Quand je dis la journée, c’est surtout la nuit parce que je ne dors pas beaucoup. Cela dit, jouer Shakespeare dans le texte nécessite un vrai travail d’apprentissage… Pas facile de respecter l’accentuation dans les pentamètres iambiques.
 
Est-ce difficile de travailler dans un pays étranger ?
Jouer dans une langue étrangère vous donne une vraie liberté. Jouer dans sa langue maternelle, ce qui est le plus courant et le plus classique, vous ramène à des interdits, inconsciemment, des semelles de plomb venant de l’enfance, du pays natal… J’avais déjà remarqué cela en jouant dans d’autres langues. Une vraie sensation de légèreté.
 
Quelle est votre relation avec Martín Rosete ?
J’aime son calme, j’aime sa précision dans ses directives et en même temps le fait qu’il soit à l’écoute des propositions. Je me sens très à l’aise avec lui, et en même temps je reste un peu en dehors de tout ce qui se passe sur le plateau puisque le personnage est comme ça, absente au monde.
 
Je demande à Martín de m’inspirer, de mettre le feu sous la cocotte-minute. Mais je ne cherche pas une amitié. C’est très professionnel entre lui et moi. Mais aussi très chaleureux. C’est quelqu’un d’extrêmement chaleureux.
 
Que pensez-vous de Bruce Dern ?
C’est impressionnant quelqu’un qui a une filmographie comme la sienne ! Il est délicieux. Il est absolument délicieux, il me dit des choses très gentilles et amusantes, et moi ça me rassure, ça me fait du bien.
 
Et puis c’est enrichissant de tourner avec lui parce qu’il aime improviser, il ne veut pas répéter. J’aime bien répéter mais j’aime surtout découvrir des sensations nouvelles, donc je suis ravie.

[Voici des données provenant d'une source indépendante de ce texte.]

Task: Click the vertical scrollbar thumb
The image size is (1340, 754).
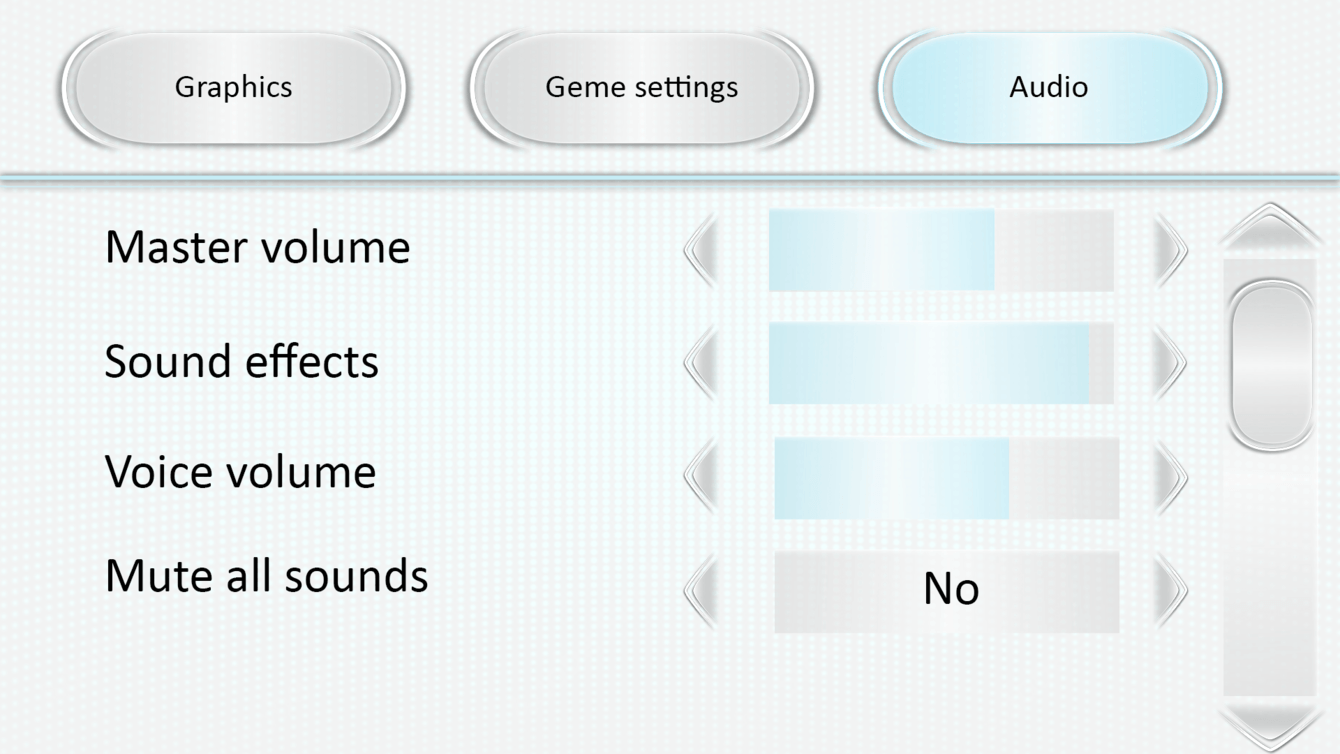Action: pyautogui.click(x=1270, y=365)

Et puis il a un œil qui vous transperce. Son œil bleu est quand même magnifique. Et ses anecdotes ! Ça valait le voyage !
 
Sur l’amour à différentes étapes de la vie
C’est insupportable de vieillir ! Même si on vous serine le contraire dans les bonnes feuilles. Le corps change et le cœur, lui, ne vieillit pas ! On est toujours aussi « bouleversifiable ». Peut-être plus enclin à la tendresse, pas seulement dans l’amour. Je crois que ce qui devient essentiel, c’est la capacité à l’intimité.

Patrice Chéreau avait fait un film magnifique qui s’appelait Intimacy et c’est vrai qu’être capable d’intimité véritable avec quelqu’un, capable de se taire sans s’ennuyer, ne plus chercher à prouver… Ô mon amour, mon doux, mon tendre, mon merveilleux amour…
 
Qu’est-ce qui rend ce film unique ?
C’est une histoire d’amour unique. C’est fou qu’un homme ait gardé pendant toutes ces années dans sa tête, dans son âme, dans son corps, dans son cœur, un amour tel pour cette femme qu’il décide de se faire passer pour atteint d’Alzheimer dans le seul but de lui faire retrouver la mémoire et par suite l’amour qu’elle avait pour lui. Et il y arrive !
 
L’histoire :
Claude est septuagénaire, veuf et critique de cinéma et théâtre. Il apprend que l’amour de sa vie, Lily, célèbre actrice française, a été admise dans une maison spécialisée dans le traitement d’Alzheimer en Californie. Il ne l’a pas vue depuis 30 ans. Avec la complicité de son vieil ami Shane il se fait admettre dans le même service que Lily. Il a conçu le projet fou de lui faire retrouver la mémoire grâce à sa présence, son amour intact et leurs souvenirs.